— Start Selected excerpt —

The Big Data value chain

Big Data generation

Big Data is produced by the digital activity of all sorts: call records, emails, sensor activity, payments, social media posts, photos, videos, and much more. It is also produced by machines, both hardware and software, in the form of machine-to-machine (M2M) exchanges of data, particularly important in the Internet of Things (IoT) era, where devices talk to each other without any form of human prompting.

Many of the technology cycles that are taking off now are inextricably linked with this explosion in Big Data. These cycles include AI, virtual reality, internet TV, MedTech and IoT, which covers a range of areas including the connected car, the automated home, wearable technology and ambient commerce.

Big Data management

Big Data is typically managed in data centres, either in the public cloud, in corporate data centres or in end devices. Broadly speaking, the objective of Big Data management is to secure the data, through the use of data governance and security technology, gather insights from the data, using data analysis and business intelligence tools, and manage the data by applying storage, processing, aggregation, and integration techniques.

Given that Big Data can only be of value to consumers and enterprises if it is reliable, robust and secure, the management segment of the value chain is of vital importance to the theme as a whole.

Big Data product development

Once the data is stored, processed, secured and analysed, it can be put to use within a raft of Big Data-infused products. Ad tech companies like Google and Facebook use it to sell digital marketing tools that target users based on their digital profiles. Manufacturing companies like GE use it to monitor the performance of their machines. Business intelligence tools by the likes of Oracle use data to make operational decisions and AI engines such as IBM Watson use it to answer queries at extremely high speeds.

Big Data consumption

These Big Data products are then consumed by several categories of users. For instance, chief marketing officers use them to target advertising campaigns more effectively. Chief operating officers use them to run their business processes more efficiently. Chief engineers use them to improve machine performance and chief scientists use them for predictive analysis in research projects. Machine learning engines like Amazon’s Alexa use them for training purposes, to improve the quality and accuracy of their responses.

What are the big trends around Big Data?

— End Selected excerpt —
— Start Raw data —

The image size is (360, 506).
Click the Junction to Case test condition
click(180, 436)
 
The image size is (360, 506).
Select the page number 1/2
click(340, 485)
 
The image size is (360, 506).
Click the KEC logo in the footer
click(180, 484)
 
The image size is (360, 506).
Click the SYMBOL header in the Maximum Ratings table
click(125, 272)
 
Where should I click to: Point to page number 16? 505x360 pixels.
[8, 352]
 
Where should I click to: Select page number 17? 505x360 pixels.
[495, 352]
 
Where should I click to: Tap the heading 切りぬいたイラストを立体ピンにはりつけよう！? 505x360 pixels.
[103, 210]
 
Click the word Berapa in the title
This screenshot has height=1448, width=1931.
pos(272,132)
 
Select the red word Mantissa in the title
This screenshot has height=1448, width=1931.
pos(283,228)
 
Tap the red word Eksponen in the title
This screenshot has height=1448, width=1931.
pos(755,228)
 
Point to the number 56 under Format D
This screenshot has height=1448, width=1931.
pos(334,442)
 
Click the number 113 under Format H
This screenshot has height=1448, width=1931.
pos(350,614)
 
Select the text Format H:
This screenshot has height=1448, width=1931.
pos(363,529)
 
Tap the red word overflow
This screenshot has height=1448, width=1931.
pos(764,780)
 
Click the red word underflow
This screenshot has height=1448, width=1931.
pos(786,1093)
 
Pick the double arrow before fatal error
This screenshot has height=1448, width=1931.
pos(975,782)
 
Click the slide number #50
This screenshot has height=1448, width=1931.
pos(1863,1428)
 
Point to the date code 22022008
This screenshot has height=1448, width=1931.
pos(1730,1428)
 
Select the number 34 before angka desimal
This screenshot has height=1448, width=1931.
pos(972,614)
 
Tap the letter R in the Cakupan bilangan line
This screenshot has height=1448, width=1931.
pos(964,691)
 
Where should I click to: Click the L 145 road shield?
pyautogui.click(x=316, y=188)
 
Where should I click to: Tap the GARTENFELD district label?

— End Raw data —

Set tasks>
1. Reproduce the part of the passage on the Big Data value chain starting at "These Big Data" and ending at "of their responses.".
2. Which technology cycles does the passage on the Big Data value chain name as linked with the explosion in Big Data?

Solutions below>
1.
These Big Data products are then consumed by several categories of users. For instance, chief marketing officers use them to target advertising campaigns more effectively. Chief operating officers use them to run their business processes more efficiently. Chief engineers use them to improve machine performance and chief scientists use them for predictive analysis in research projects. Machine learning engines like Amazon’s Alexa use them for training purposes, to improve the quality and accuracy of their responses.

2.
- AI
- virtual reality
- internet TV
- MedTech
- IoT